Sound returned slowly. It started with a ringing buzz in her ears, but slowly the buzzing faded as voices rose to overtake it. So many voices. Most of them screaming at one another. They hurt. She struggled to make sense of them.

"Mister Redfox, be silent or I will use a Petrification Curse on you myself."

Professor Precht? Why was he dead?

"Come on, girl." Another voice this time. Serious but gentle. Madame Porlyusica? "Everything out. Get it all out."

The pain in her chest returned, and she hacked again, tasting a mix of lake water and bile as it rose through her throat and out her lips.

"That's a girl." A hand rubbed her back in gentle circles as she gagged on more lake water.

"Juvia!" Gajeel was calling to her. "Juvia, say something!" She tried to open her eyes, but she was tired. So tired.

"All this drama because she fell off her stupid broom," she heard Minerva scoff. Fell off? That's right. The broom. And the lake. Singing. She was so tired.

"It wasn't like that!" Gray now. "She didn't fall — someone jinxed the broom!"

"Orland, I fucking swear if it was you —," she didn't get to hear the rest of Gajeel's threat as the boy fell silent, interrupted by a Silencio from Professor Precht.

She wanted to speak. She wanted to tell Gajeel she was okay, but it hurt. It all hurt. And she was cold. So cold. She slipped back into the dark.

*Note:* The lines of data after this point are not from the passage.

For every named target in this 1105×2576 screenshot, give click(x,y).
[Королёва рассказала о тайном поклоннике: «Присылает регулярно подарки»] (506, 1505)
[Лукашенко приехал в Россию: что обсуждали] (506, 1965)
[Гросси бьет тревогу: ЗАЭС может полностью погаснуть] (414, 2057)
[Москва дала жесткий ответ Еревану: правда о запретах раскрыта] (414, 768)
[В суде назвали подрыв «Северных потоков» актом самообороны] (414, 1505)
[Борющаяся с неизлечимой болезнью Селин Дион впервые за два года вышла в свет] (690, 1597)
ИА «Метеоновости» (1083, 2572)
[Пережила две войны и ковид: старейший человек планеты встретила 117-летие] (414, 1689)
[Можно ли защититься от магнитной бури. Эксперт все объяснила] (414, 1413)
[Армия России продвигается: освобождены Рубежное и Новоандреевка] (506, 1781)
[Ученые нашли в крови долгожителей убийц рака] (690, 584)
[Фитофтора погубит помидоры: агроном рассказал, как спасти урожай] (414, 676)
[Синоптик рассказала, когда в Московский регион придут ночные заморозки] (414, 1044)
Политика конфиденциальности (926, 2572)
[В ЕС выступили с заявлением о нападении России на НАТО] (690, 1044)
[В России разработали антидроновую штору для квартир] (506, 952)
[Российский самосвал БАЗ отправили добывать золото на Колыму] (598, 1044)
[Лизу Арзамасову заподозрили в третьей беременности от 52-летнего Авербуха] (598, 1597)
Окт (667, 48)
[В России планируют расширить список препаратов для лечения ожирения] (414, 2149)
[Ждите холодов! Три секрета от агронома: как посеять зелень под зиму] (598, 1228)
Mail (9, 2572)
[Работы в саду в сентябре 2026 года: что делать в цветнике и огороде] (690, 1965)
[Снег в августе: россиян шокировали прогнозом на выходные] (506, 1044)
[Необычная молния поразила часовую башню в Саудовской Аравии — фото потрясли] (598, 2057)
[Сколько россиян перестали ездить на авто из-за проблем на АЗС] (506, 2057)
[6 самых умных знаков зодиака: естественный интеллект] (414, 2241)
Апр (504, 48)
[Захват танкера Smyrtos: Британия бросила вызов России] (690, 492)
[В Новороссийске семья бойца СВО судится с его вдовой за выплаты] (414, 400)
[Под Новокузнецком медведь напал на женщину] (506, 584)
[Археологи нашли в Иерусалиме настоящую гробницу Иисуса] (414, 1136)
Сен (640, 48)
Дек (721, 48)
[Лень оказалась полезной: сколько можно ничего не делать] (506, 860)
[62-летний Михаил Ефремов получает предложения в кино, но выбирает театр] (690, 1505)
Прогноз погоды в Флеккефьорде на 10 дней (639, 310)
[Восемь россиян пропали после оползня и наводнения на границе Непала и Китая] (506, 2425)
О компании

She faded in and out of consciousness, not sure of how long, like she clawed her way to the shore only to be pulled back to sea again. The loving sea. She remembered flashes — Gajeel sleeping in a chair against the wall, Madame Porlyusica hovering over her with some tonic in her hand. There were others, faces and forms that passed by like shadows. She couldn't be sure if they were real or just fragments of dreams floating by.

She first woke fully to a gentle touch on her forehead, warmth spreading from that touch and pulling her from the drowning sea. Her eyes, struggling, managed to open but they felt weighted and keeping them open was exhausting. Professor Makarov seemed to know that.

"Just a few minutes, my girl. Then you can sleep again." She tried to nod, but she felt so heavy. "Do you remember anything before the broom started to bolt around?"

"It went still," she said. Her voice sounded even. Clear. Even as the rest of her body struggled to remain awake. "Then it started to move."

"Before that. Did you see anything? Hear anything?"

"Juvia wasn't paying attention. She was too afraid of falling. She just heard Gajeel and Gray. They were arguing again."

"What about when you were in the water?" he asked. "Did the selkies speak to you?"

"The selkies?"

"The selkies in the lake. They were pulling you down when I arrived. Did they say anything?"

"No. Just the lake."

"The lake?"

"It sang," she replied, her words starting to slur, sleep returning. "Drown with me, my love. Die with me, my love. Join the sea, the loving sea." He didn't say anything further. "Join the sea," she sang as she slipped away, pulled back to the sea again. "The loving sea."